## Problems to solve
1. In the Glock comparison below, which of the two pistols is described as a little bit smaller?
2. Reproduce word for word the stretch of the Glock comparison below from "New, there is" through "Which is Better?".

=== Excerpt provided ===

However, if you are buying a gun for self-defense purposes, I would never recommend getting a used gun. I know that there are many reputable dealers out there, and that second-hand guns can in some cases be just as good as new weapons. To my mind, though, if you are relying on a gun to save your life you need to make sure it is in the best condition possible, and this means getting a new gun.
New, there is not much to choose between the guns in terms of price. These are not budget firearms, of course – they are made by Glock – but again, if you are using a pistol for self-defense, it makes sense to get a quality weapon.
But Which is Better?
Well, the gun that is right for you will depend on your own needs. However, in order to help you we took both weapons down to the range for testing. Here are our thoughts on how they performed.
Both the Glock 26 and the 43 handle very well, especially for such small guns. Glock continue to impress in this area – their experience with making compact pistols like this really show through in the way both guns feel.
In truth, there is very little to choose between the two weapons in terms of handling. The 43 is a little bit smaller, and this might annoy some people, but in reality both are small guns anyway, so if you find the 43 small you’re going to find the 26 too small also!
Bear in mind, also, that adding an aftermarket magazine to either weapon will completely change the way it handles. With such compact guns, the weight and size of a larger magazine, plus the rounds inside, can make a big difference.
The usual warnings come into play when measuring the accuracy of these guns – your ability to shoot straight with any weapon is much more dependant on your own skill, and on practice with a particular weapon, than on the gun itself.

=== Recorded data ===

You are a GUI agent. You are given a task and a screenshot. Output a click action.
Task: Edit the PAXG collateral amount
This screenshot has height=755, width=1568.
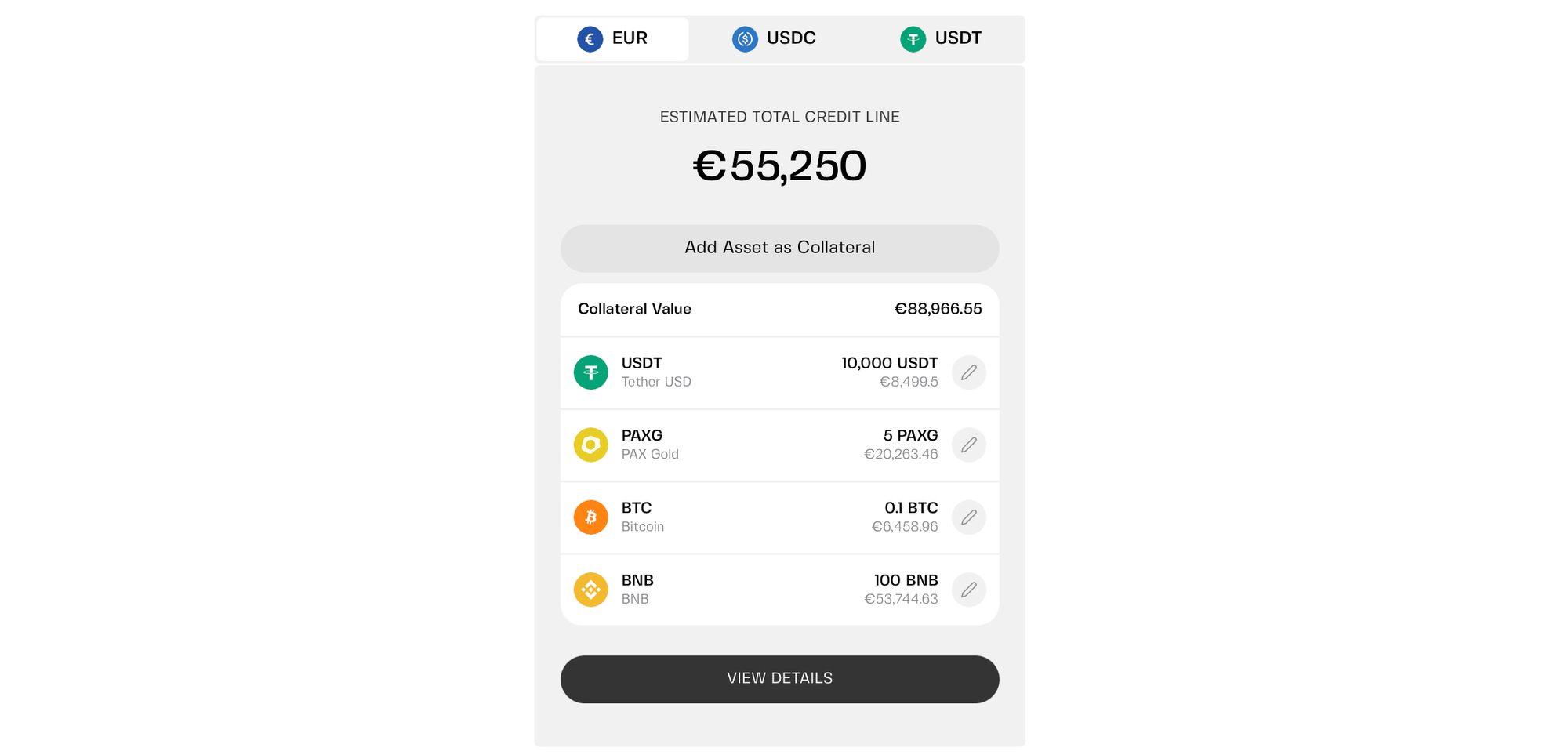968,445
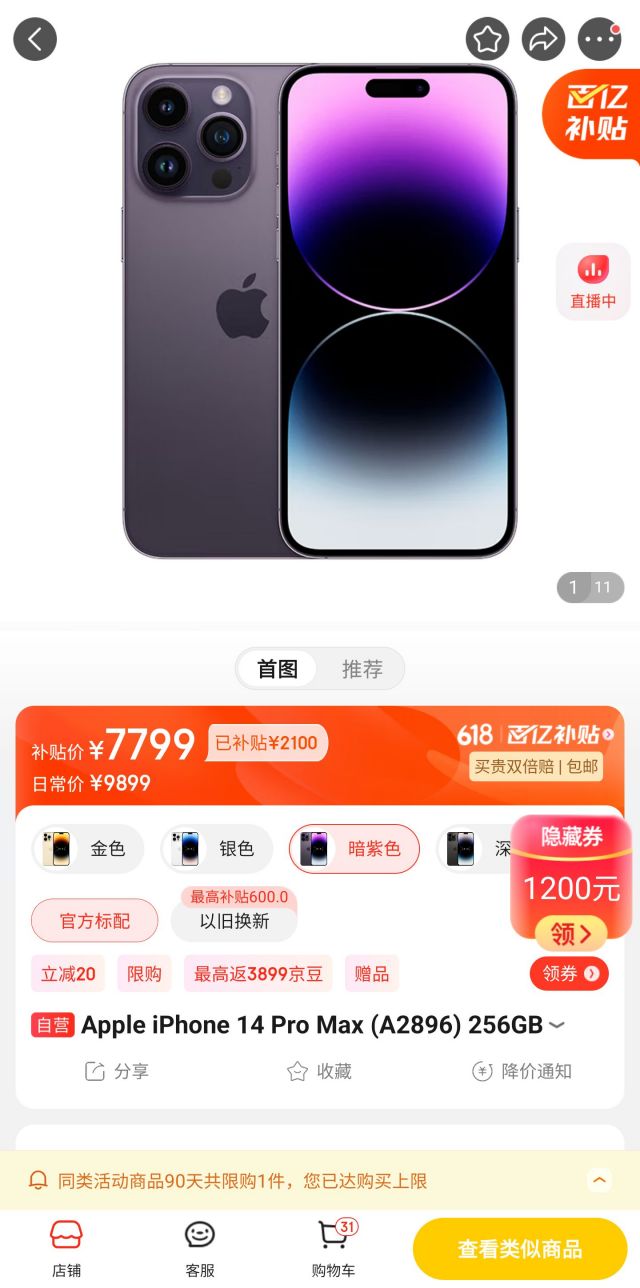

===

## Written answers
1. The Glock 43.

2.
New, there is not much to choose between the guns in terms of price. These are not budget firearms, of course – they are made by Glock – but again, if you are using a pistol for self-defense, it makes sense to get a quality weapon.
But Which is Better?